O'Hara based the story on a tragedy that happened in the summer of 1931 in New York City and Long Island (and that also affected Boston). A very beautiful young woman, Starr Faithful*, was found dead on the beach at the city of Long Beach in Nassau County, New York. Starr was soon revealed to have had a number of socially prominent acquaintances (one is hard put to call them friends). She and her sister Tucker and their mother and stepfather lived in Greenwich Village - their next door neighbor was Mayor James J. Walker (to be fair to "Beau James", it is not very likely that he ever really knew Starr and her family). She did have a habit of popping up at parties all over the place (rumor put her at a party to celebrate a Broadway production of Aristophanes' Lysistrata thrown by Bennett Cerf, and in honor of the star of the production Miriam Hopkins). She also slept around, one of her boyfriends being a ship's doctor on an Atlantic liner. But finally, it came out that in her youth she was sexually abused by Mr. Andrew J. Peters, a former Mayor of Boston. Peters actually was a cousin by marriage of Starr's mother. He continued seeing her as she grew up (she was a minor when the relationship began), and paid the family large sums to keep their mouths shut.

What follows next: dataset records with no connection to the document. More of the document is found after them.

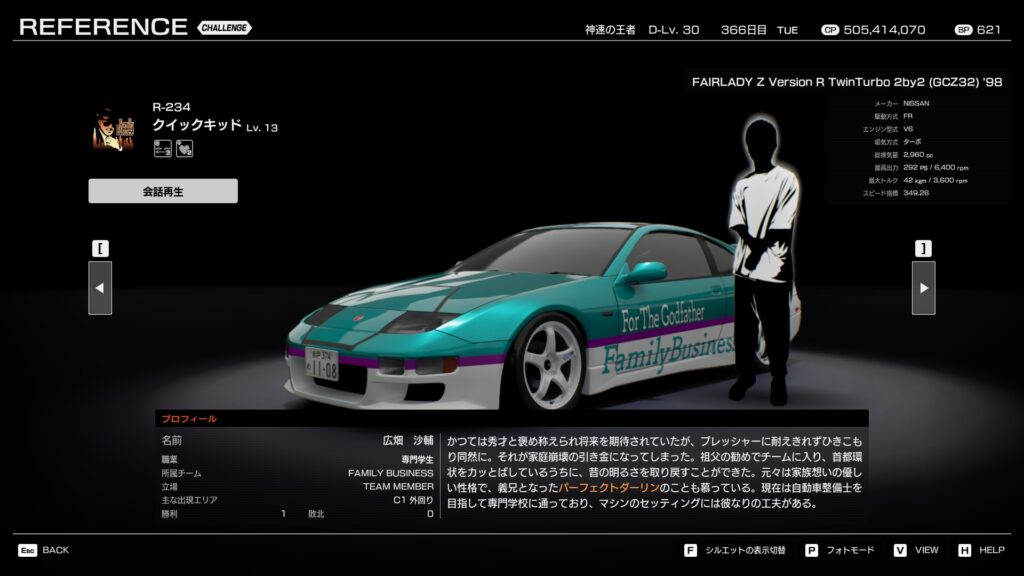This screenshot has width=1024, height=576.
Task: Click the P key photo mode icon
Action: click(811, 550)
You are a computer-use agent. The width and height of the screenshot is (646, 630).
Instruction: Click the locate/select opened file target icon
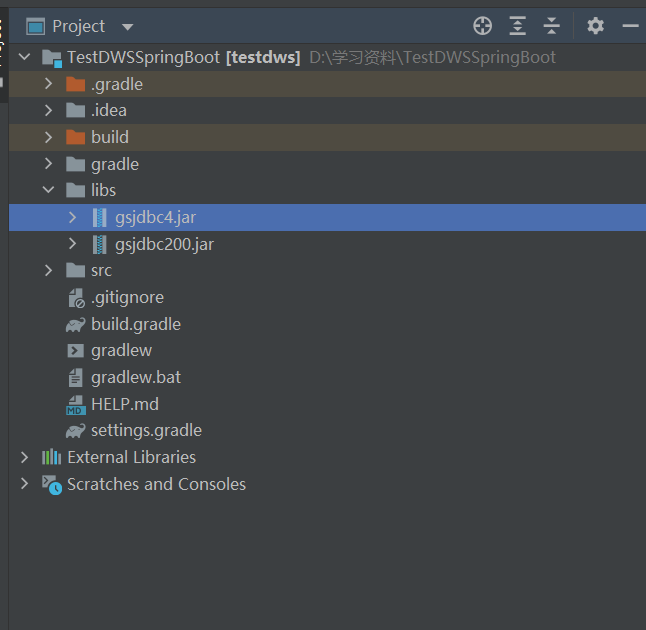pyautogui.click(x=483, y=26)
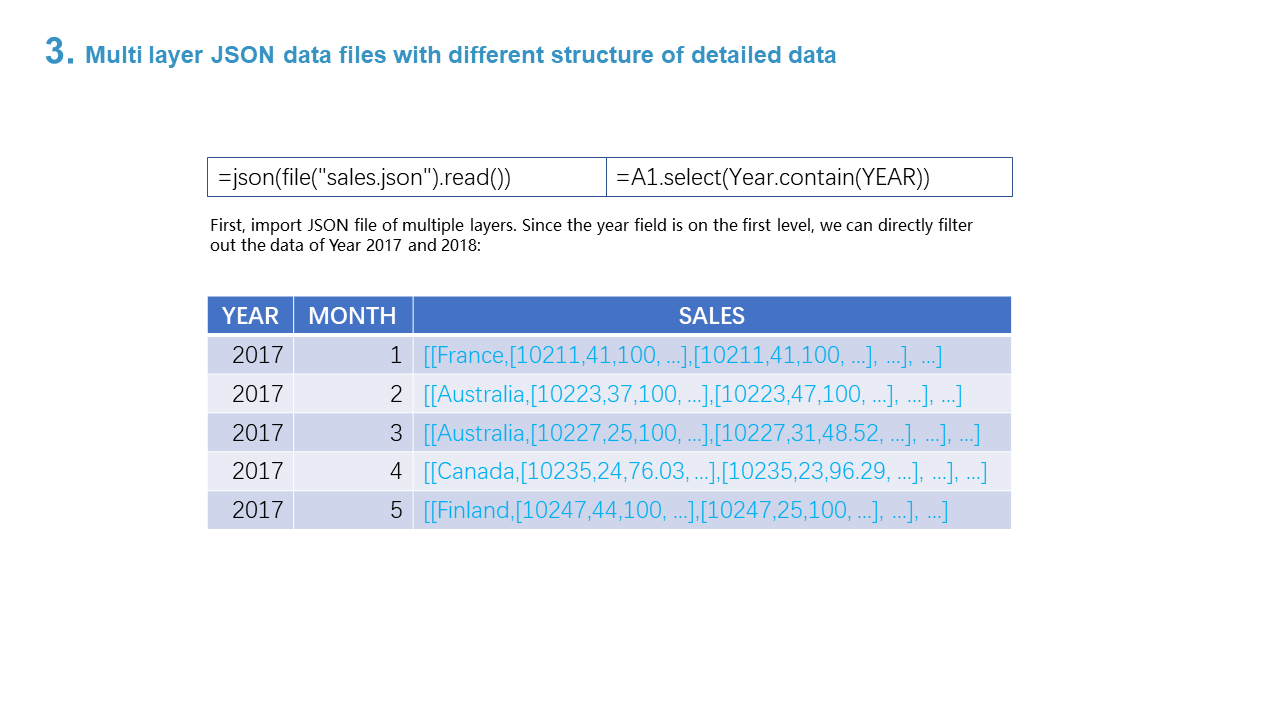
Task: Click the slide title about multi layer JSON
Action: pos(460,55)
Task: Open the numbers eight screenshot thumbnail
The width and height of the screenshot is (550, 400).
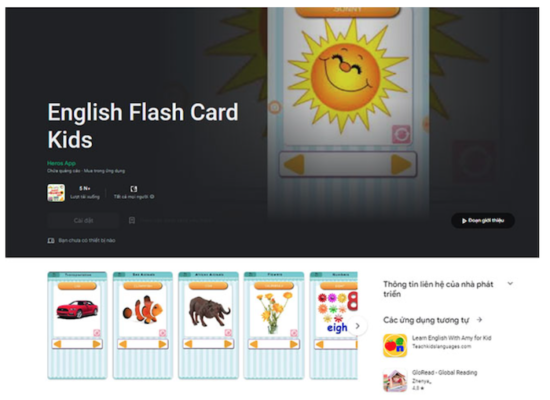Action: (334, 325)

None of this background is in the novel or film. The novel does have a character (a respectable college professor) who has had a relationship with Gloria and is coming to New York to pay her some extortion money, but the tragedy of the Long Beach death is only approximated in the novel (where Gloria drowns in a freak accident on an aging steamboat), and is changed in the movie (I won't explain how). In any case the death of Gloria is an accident in the novel and the movie - although Gloria's final actions may have been based on a death wish.

Was that what killed Starr Faithful? Actually, her last biographer (Johnathan Goodman in "The Passing Of Starr Faithful") makes a case for her being murdered by gangsters who were after important secrets she might have had knowledge of. O'Hara would not have known of that theory, but would have just worked on the general assumption that his model committed suicide (which was accepted as likely in 1935, when the novel was written). Gloria may be based on Starr, but their fates are not quite the same even if their emotional problems seem very similar.

(*For some reason the spelling of the last name of Starr is consistently respelled incorrectly on this website - despite my attempts to correct it - as "Faithful" with one "ell" at the end. It has two "ells" at the end.)